H: How has COVID changed you as a professional?

CC: I’ve always believed in the same principles. Now, it’s all about communication and using the right tools at the right time. In this case, it’s from the beginning given people the confidence and knowledge of where we want to take the company – that we’re not going to be derailed by this.

What happens now is you slow things down a bit in some ways because we generally have become quite frenetic. We’re on planes, we’re going into meetings, we’re meeting staff, we meet guests, industry meetings, whatever. Now, you do slow down and think about things a little bit different. It gives you more time to contemplate and consider the next stage. You also draw on the resources of the people that you have around because you have that time.

H: Who do you turn to for help?

CC: One is my wife, Christine. Throughout my career, she has been very instrumental in being there as a confidant and also to guide, give me advice. She has a great ability to listen to what I have to say and then turn it around and say what options I have. Putting things into perspective is her great ability.

There are only four of us on the executive team and I think we are far more open with each other. We confront the problems together, which is also nice to do and that’s what I really enjoy doing.

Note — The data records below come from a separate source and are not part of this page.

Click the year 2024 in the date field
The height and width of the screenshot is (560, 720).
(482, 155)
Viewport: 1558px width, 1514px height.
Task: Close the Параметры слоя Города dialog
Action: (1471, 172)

H: Have you made any changes to your routine, added any life hacks?

CC: One thing I haven’t done is watched television. I keep abreast of what’s happening on the news, but I find this constant regurgitating or speculation, which is done by the mainstream press, very frustrating. So, I take a little bit more time on my personal finances, which again you tend not to do because you’re moving at great speeds. It’s getting my life a little bit more into perspective, doing a little bit of the reorganization of my own personal life which, particularly in the last 10 years, has really gone a little bit by the by.

H: What have you learned about yourself?

CC: By being able to have that little bit of extra time to actually think things through, that one probably takes a wider perspective on some matters. You can step back, give more trust to your people to deliver… You see how some people have responded and have really responded extremely well under these scenarios. You start to see them in a slightly different light, and that really is good because we’ve had some enormous successes where people have really risen to the occasion.

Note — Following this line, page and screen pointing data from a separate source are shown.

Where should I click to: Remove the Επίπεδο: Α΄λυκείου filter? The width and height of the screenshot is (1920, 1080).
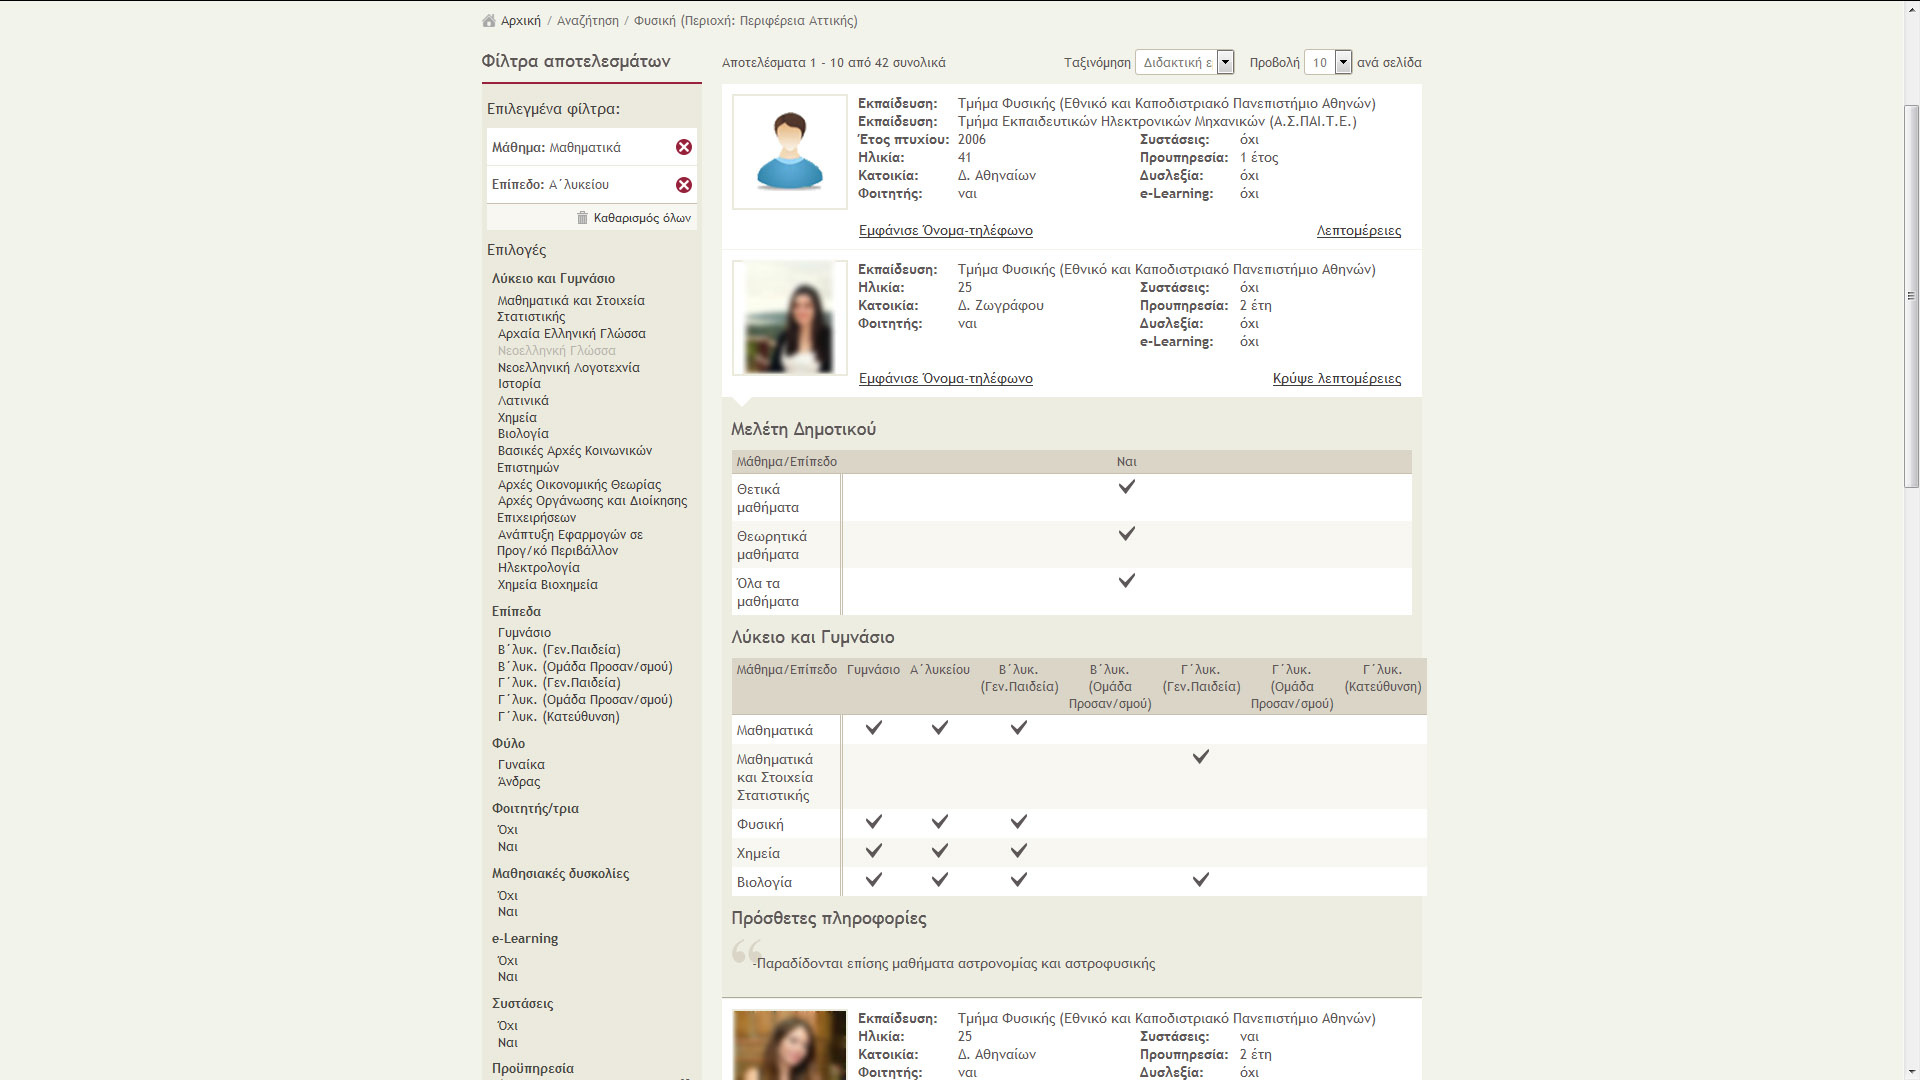[683, 185]
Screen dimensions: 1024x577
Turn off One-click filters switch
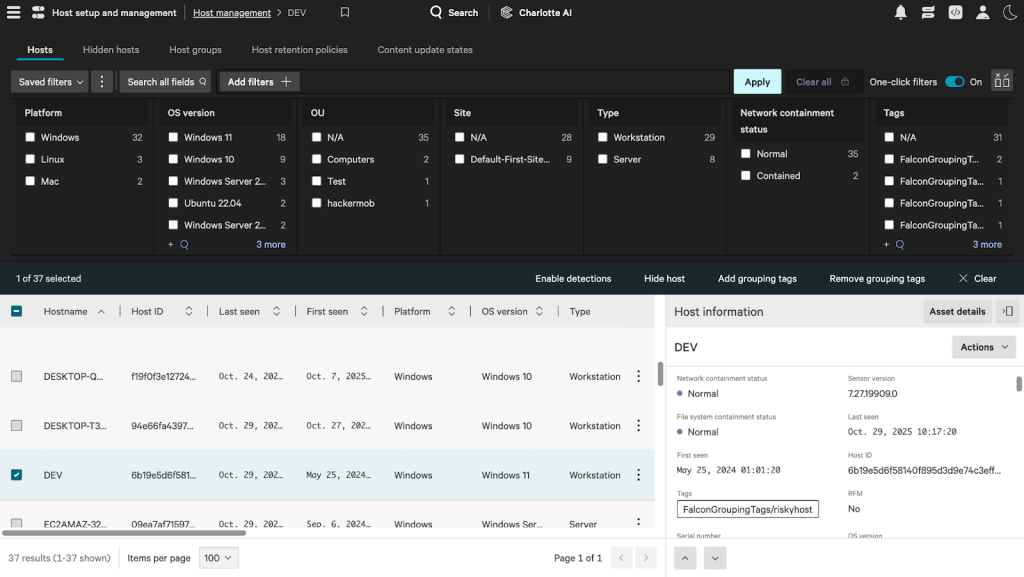coord(954,82)
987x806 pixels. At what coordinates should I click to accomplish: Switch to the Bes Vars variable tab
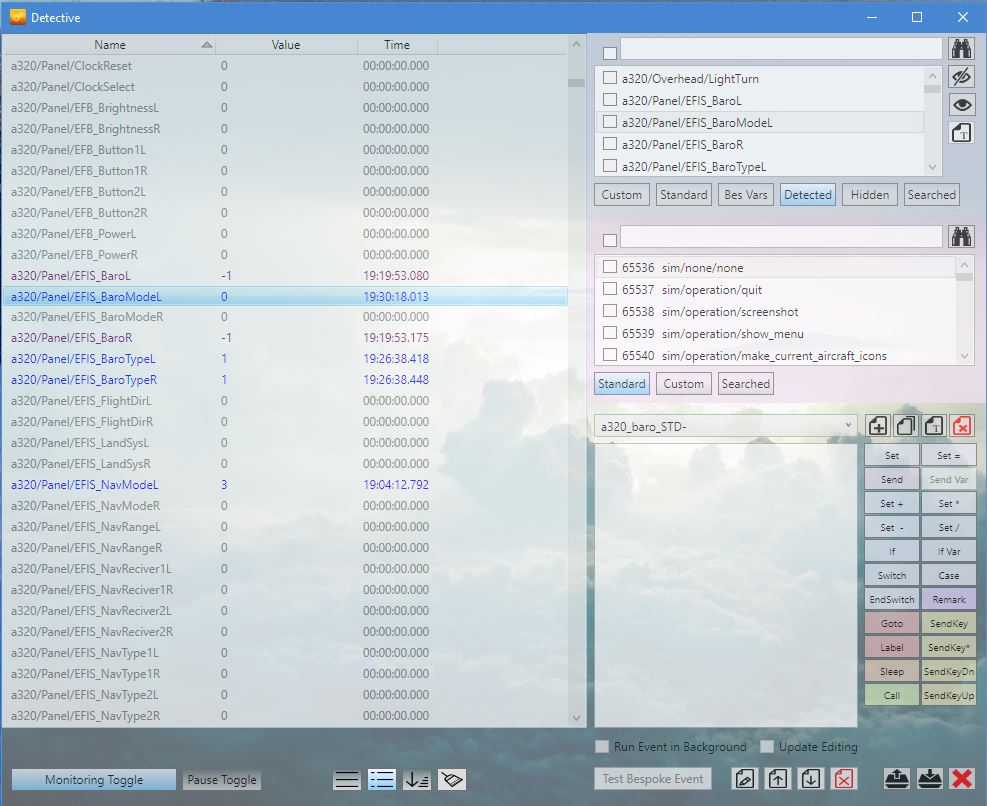[x=745, y=195]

H: What have been your takeaways and biggest learns from the past nine months?

CC: I think we’ve been able to accomplish a phenomenal amount because the culture by which we have looked after our people and our guests over the years is very solid. Therefore, they trust us because they believe in us. We haven’t done anything which would in any way give them any reason to believe that we don’t have their interests at heart. The guest experience has to be one of it being exceptional, and we want our people to come to work every day believing in us, knowing that they’ve been well looked after and that they have no fears. That’s what really resonating through.